Categorygithub.com/moutend/go-medium
repositorypackage
0.3.1
Repository: https://github.com/moutend/go-medium.git
Documentation: pkg.go.dev

# README

go-medium

GitHub release Go Documentation MIT License CircleCI

go-medium is a Medium API client for Go.

As you know, Medium provides an official API client for Go, literally named medium-sdk-go. However, that client is not able to publish an article to the authorized user's publications. I decided to implement alternative Go client for Medium.

Installation

$ go install github.com/moutend/go-medium

Usage

First off, you need initialize a client like this:

c := medium.NewClient(clientID, clientSecret, accessToken)

It's not recommended but if you want to use self-issued token, set clientID and clientSecret blank.

go-medium doesn't provide a method for generating API token with client ID and client secret. However, it provides Token method which generates a new API token based off shortlive code and redirect URI. One way to generate API token with OAuth is launching the local web server and redirect HTTP request to that web server.

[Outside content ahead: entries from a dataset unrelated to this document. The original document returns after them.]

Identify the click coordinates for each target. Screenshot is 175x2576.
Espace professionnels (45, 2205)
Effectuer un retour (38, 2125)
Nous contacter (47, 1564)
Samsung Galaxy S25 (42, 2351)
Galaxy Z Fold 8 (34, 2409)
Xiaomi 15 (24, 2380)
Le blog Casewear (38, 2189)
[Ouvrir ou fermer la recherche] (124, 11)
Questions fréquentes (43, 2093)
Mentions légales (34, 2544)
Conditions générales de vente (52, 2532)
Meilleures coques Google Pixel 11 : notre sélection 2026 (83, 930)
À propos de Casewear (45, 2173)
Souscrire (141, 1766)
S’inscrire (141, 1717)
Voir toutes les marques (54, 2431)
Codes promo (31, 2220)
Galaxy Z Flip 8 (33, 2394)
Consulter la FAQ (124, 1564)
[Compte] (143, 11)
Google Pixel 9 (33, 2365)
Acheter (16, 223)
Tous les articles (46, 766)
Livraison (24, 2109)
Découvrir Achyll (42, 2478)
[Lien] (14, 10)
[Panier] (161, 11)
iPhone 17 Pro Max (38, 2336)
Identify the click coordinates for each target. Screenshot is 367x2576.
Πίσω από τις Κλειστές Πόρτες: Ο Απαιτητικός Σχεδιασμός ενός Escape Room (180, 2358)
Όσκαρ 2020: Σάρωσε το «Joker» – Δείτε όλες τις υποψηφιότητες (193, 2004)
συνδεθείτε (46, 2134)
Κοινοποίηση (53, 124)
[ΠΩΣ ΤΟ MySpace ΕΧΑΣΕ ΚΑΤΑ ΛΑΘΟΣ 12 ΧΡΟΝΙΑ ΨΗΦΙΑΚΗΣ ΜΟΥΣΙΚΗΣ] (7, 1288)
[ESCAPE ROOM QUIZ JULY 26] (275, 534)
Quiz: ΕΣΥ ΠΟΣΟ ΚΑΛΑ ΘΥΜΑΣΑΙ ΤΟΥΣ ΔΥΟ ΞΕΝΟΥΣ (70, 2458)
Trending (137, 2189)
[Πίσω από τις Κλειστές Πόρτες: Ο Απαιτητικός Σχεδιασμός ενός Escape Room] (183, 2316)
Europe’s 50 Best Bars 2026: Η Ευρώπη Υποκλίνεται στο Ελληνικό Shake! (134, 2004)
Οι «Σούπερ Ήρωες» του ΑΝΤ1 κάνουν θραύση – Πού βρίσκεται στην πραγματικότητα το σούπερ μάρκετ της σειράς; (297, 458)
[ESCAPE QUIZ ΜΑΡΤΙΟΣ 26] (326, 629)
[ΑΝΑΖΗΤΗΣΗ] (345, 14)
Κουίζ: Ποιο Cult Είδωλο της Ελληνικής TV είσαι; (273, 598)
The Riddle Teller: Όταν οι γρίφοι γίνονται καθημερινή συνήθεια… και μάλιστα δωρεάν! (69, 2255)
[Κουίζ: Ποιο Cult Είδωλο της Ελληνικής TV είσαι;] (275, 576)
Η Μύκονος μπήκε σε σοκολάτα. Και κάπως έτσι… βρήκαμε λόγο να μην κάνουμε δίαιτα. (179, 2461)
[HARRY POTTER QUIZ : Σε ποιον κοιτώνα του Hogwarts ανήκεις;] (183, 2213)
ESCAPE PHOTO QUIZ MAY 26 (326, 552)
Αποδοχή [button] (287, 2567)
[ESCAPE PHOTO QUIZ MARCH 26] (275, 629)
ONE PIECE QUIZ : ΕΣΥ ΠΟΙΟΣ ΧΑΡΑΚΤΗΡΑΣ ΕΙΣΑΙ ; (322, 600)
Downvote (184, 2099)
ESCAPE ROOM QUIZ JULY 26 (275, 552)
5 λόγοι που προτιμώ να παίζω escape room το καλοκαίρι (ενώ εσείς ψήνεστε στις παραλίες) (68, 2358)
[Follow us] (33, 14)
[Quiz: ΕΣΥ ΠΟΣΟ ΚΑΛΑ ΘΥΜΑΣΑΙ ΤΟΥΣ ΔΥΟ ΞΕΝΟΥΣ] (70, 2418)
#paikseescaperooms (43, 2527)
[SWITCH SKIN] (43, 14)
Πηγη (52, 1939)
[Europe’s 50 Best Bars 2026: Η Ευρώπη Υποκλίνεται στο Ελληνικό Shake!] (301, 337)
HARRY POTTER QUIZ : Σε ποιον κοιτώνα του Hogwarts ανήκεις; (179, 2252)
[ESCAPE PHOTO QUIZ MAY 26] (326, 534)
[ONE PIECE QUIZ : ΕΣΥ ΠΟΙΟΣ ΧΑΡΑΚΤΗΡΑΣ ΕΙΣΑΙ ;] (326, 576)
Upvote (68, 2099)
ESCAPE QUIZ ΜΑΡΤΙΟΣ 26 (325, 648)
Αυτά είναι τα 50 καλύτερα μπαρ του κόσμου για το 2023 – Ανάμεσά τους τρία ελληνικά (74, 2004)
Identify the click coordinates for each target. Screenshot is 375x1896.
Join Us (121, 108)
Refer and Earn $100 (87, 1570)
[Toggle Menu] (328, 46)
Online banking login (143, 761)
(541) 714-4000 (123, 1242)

In the following example, it demonstrates the steps below:

  • Initialize a client with self-issued token.
  • Get information about current authorized user.
  • Get publications owned by current authorized user.
  • Create an article as Markdown format.
  • Post the article to the publication.
package main

import (
	"fmt"
	"log"

	medium "github.com/moutend/go-medium"
)

func main() {
	// It's not recommended, but it uses self-issued token in this example.
	accessToken := "self-issued-access-token"
	c := medium.NewClient("", "", accessToken)

	// Get information about current authorized user.
	// See user.go to check all exported fields.
	u, err := c.User()
	if err != nil {
		log.Fatal(err)
	}
	fmt.Printf("You are logged in as %s.", u.Username)

	// Get list of publications.
	ps, err := u.Publications()
	if err != nil {
		log.Fatal(err)
	}
	// It assumes that the user has one or more publications.
	// See publication.go to check all exported fields.
	if len(ps) == 0 {
		log.Fatalf("%s has no publications yet.\n", u.Username)
	}
	fmt.Printf("You have a publication named %s.\n", ps[0].Name)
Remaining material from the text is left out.